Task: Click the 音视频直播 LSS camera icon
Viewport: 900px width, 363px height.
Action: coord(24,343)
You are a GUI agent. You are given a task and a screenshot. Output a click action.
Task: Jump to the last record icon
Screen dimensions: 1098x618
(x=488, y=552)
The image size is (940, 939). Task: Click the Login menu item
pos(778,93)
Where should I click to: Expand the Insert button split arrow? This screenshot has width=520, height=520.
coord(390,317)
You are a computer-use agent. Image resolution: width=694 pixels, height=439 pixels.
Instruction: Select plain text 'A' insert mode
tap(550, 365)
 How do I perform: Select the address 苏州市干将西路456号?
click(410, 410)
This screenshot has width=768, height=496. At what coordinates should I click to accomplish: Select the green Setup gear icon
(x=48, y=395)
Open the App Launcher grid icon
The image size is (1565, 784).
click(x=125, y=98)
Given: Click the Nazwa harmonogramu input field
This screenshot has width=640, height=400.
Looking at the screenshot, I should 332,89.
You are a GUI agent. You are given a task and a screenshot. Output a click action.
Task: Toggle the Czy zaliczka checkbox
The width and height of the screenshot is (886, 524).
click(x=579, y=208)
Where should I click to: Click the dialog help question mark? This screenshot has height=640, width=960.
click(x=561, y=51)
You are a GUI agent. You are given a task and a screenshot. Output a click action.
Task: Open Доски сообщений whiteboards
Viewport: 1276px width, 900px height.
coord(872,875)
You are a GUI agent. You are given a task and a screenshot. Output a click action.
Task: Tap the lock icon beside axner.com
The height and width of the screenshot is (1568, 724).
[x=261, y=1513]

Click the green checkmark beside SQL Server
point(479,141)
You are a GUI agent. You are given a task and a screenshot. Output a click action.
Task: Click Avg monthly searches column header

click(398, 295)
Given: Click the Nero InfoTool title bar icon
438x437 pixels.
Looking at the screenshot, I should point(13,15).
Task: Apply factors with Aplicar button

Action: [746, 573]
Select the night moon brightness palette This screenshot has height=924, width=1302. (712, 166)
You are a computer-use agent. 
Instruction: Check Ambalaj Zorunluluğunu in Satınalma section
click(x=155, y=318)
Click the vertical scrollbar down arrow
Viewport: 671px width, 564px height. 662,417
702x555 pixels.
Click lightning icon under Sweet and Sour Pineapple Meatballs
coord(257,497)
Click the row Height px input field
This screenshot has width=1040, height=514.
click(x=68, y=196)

----------------------------------------

◆ **To be done**: Retype all of the data above line for line, without changing a single character.

◆ **Correct output**:
Task: Click the 音视频直播 LSS camera icon
Viewport: 900px width, 363px height.
Action: coord(24,343)
You are a GUI agent. You are given a task and a screenshot. Output a click action.
Task: Jump to the last record icon
Screen dimensions: 1098x618
(x=488, y=552)
The image size is (940, 939). Task: Click the Login menu item
pos(778,93)
Where should I click to: Expand the Insert button split arrow? This screenshot has width=520, height=520.
coord(390,317)
You are a computer-use agent. Image resolution: width=694 pixels, height=439 pixels.
Instruction: Select plain text 'A' insert mode
tap(550, 365)
 How do I perform: Select the address 苏州市干将西路456号?
click(410, 410)
This screenshot has width=768, height=496. At what coordinates should I click to accomplish: Select the green Setup gear icon
(x=48, y=395)
Open the App Launcher grid icon
The image size is (1565, 784).
click(x=125, y=98)
Given: Click the Nazwa harmonogramu input field
This screenshot has width=640, height=400.
Looking at the screenshot, I should 332,89.
You are a GUI agent. You are given a task and a screenshot. Output a click action.
Task: Toggle the Czy zaliczka checkbox
The width and height of the screenshot is (886, 524).
click(x=579, y=208)
Where should I click to: Click the dialog help question mark? This screenshot has height=640, width=960.
click(x=561, y=51)
You are a GUI agent. You are given a task and a screenshot. Output a click action.
Task: Open Доски сообщений whiteboards
Viewport: 1276px width, 900px height.
coord(872,875)
You are a GUI agent. You are given a task and a screenshot. Output a click action.
Task: Tap the lock icon beside axner.com
The height and width of the screenshot is (1568, 724).
[x=261, y=1513]

Click the green checkmark beside SQL Server
point(479,141)
You are a GUI agent. You are given a task and a screenshot. Output a click action.
Task: Click Avg monthly searches column header

click(398, 295)
Given: Click the Nero InfoTool title bar icon
438x437 pixels.
Looking at the screenshot, I should point(13,15).
Task: Apply factors with Aplicar button

Action: [746, 573]
Select the night moon brightness palette This screenshot has height=924, width=1302. (712, 166)
You are a computer-use agent. 
Instruction: Check Ambalaj Zorunluluğunu in Satınalma section
click(x=155, y=318)
Click the vertical scrollbar down arrow
Viewport: 671px width, 564px height. 662,417
702x555 pixels.
Click lightning icon under Sweet and Sour Pineapple Meatballs
coord(257,497)
Click the row Height px input field
This screenshot has width=1040, height=514.
click(x=68, y=196)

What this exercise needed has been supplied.